▸ **MATERIAL PROVIDED**:
________________________________________
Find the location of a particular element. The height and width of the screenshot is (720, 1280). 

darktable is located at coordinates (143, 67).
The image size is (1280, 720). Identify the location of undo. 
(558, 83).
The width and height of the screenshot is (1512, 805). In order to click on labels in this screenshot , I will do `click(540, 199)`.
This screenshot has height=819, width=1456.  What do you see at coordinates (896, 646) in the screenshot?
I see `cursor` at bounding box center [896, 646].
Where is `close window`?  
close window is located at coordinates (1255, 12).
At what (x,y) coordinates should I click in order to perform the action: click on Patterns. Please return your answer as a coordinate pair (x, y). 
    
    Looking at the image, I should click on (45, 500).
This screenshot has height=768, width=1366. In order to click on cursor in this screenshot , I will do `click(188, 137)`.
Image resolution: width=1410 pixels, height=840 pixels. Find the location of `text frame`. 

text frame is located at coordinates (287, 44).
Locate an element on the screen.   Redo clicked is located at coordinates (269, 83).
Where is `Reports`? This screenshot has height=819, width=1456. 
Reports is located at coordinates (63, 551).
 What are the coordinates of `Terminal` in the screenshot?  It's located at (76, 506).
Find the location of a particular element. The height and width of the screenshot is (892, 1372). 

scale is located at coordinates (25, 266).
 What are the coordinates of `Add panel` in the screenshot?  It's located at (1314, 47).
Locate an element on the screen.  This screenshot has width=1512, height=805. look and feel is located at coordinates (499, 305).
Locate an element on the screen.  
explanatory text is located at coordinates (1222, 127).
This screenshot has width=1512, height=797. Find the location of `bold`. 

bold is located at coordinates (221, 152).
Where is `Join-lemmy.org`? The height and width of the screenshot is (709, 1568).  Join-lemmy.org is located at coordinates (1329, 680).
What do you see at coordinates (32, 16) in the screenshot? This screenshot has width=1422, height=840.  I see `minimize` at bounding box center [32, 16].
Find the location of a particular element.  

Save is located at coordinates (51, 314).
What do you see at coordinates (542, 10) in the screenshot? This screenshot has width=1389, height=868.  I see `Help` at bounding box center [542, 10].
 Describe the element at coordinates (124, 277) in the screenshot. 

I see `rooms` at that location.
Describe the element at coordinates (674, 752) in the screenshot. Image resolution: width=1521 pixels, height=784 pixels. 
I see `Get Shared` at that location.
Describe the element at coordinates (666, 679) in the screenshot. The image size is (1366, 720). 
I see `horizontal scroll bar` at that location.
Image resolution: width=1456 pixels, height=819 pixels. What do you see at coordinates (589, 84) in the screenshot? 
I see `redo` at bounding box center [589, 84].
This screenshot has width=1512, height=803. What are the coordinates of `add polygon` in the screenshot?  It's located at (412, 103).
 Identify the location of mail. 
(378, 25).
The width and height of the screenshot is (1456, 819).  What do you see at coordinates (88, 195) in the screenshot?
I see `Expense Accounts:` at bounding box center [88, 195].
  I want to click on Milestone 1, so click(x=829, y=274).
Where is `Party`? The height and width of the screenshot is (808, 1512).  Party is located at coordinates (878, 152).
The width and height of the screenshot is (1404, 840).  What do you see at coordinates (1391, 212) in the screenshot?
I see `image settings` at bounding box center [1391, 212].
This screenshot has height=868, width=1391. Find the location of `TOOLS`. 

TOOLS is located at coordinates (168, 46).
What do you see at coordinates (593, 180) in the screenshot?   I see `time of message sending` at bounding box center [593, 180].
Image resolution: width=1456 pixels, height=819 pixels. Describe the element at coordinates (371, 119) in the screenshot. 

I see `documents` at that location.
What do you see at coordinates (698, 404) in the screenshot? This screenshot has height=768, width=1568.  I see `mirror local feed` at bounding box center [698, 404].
________________________________________
▸ **THE PROBLEM**: Render all of the data above as a JSON list of strings, one string per line, omitting blank lines.

▸ **PROBLEM SOLUTION**:
[
  "Find the location of a particular element. The height and width of the screenshot is (720, 1280). ",
  "darktable is located at coordinates (143, 67).",
  "The image size is (1280, 720). Identify the location of undo. ",
  "(558, 83).",
  "The width and height of the screenshot is (1512, 805). In order to click on labels in this screenshot , I will do `click(540, 199)`.",
  "This screenshot has height=819, width=1456.  What do you see at coordinates (896, 646) in the screenshot?",
  "I see `cursor` at bounding box center [896, 646].",
  "Where is `close window`?  ",
  "close window is located at coordinates (1255, 12).",
  "At what (x,y) coordinates should I click in order to perform the action: click on Patterns. Please return your answer as a coordinate pair (x, y). ",
  "    Looking at the image, I should click on (45, 500).",
  "This screenshot has height=768, width=1366. In order to click on cursor in this screenshot , I will do `click(188, 137)`.",
  "Image resolution: width=1410 pixels, height=840 pixels. Find the location of `text frame`. ",
  "text frame is located at coordinates (287, 44).",
  "Locate an element on the screen.   Redo clicked is located at coordinates (269, 83).",
  "Where is `Reports`? This screenshot has height=819, width=1456. ",
  "Reports is located at coordinates (63, 551).",
  " What are the coordinates of `Terminal` in the screenshot?  It's located at (76, 506).",
  "Find the location of a particular element. The height and width of the screenshot is (892, 1372). ",
  "scale is located at coordinates (25, 266).",
  " What are the coordinates of `Add panel` in the screenshot?  It's located at (1314, 47).",
  "Locate an element on the screen.  This screenshot has width=1512, height=805. look and feel is located at coordinates (499, 305).",
  "Locate an element on the screen.  ",
  "explanatory text is located at coordinates (1222, 127).",
  "This screenshot has width=1512, height=797. Find the location of `bold`. ",
  "bold is located at coordinates (221, 152).",
  "Where is `Join-lemmy.org`? The height and width of the screenshot is (709, 1568).  Join-lemmy.org is located at coordinates (1329, 680).",
  "What do you see at coordinates (32, 16) in the screenshot? This screenshot has width=1422, height=840.  I see `minimize` at bounding box center [32, 16].",
  "Find the location of a particular element.  ",
  "Save is located at coordinates (51, 314).",
  "What do you see at coordinates (542, 10) in the screenshot? This screenshot has width=1389, height=868.  I see `Help` at bounding box center [542, 10].",
  " Describe the element at coordinates (124, 277) in the screenshot. ",
  "I see `rooms` at that location.",
  "Describe the element at coordinates (674, 752) in the screenshot. Image resolution: width=1521 pixels, height=784 pixels. ",
  "I see `Get Shared` at that location.",
  "Describe the element at coordinates (666, 679) in the screenshot. The image size is (1366, 720). ",
  "I see `horizontal scroll bar` at that location.",
  "Image resolution: width=1456 pixels, height=819 pixels. What do you see at coordinates (589, 84) in the screenshot? ",
  "I see `redo` at bounding box center [589, 84].",
  "This screenshot has width=1512, height=803. What are the coordinates of `add polygon` in the screenshot?  It's located at (412, 103).",
  " Identify the location of mail. ",
  "(378, 25).",
  "The width and height of the screenshot is (1456, 819).  What do you see at coordinates (88, 195) in the screenshot?",
  "I see `Expense Accounts:` at bounding box center [88, 195].",
  "  I want to click on Milestone 1, so click(x=829, y=274).",
  "Where is `Party`? The height and width of the screenshot is (808, 1512).  Party is located at coordinates (878, 152).",
  "The width and height of the screenshot is (1404, 840).  What do you see at coordinates (1391, 212) in the screenshot?",
  "I see `image settings` at bounding box center [1391, 212].",
  "This screenshot has height=868, width=1391. Find the location of `TOOLS`. ",
  "TOOLS is located at coordinates (168, 46).",
  "What do you see at coordinates (593, 180) in the screenshot?   I see `time of message sending` at bounding box center [593, 180].",
  "Image resolution: width=1456 pixels, height=819 pixels. Describe the element at coordinates (371, 119) in the screenshot. ",
  "I see `documents` at that location.",
  "What do you see at coordinates (698, 404) in the screenshot? This screenshot has height=768, width=1568.  I see `mirror local feed` at bounding box center [698, 404]."
]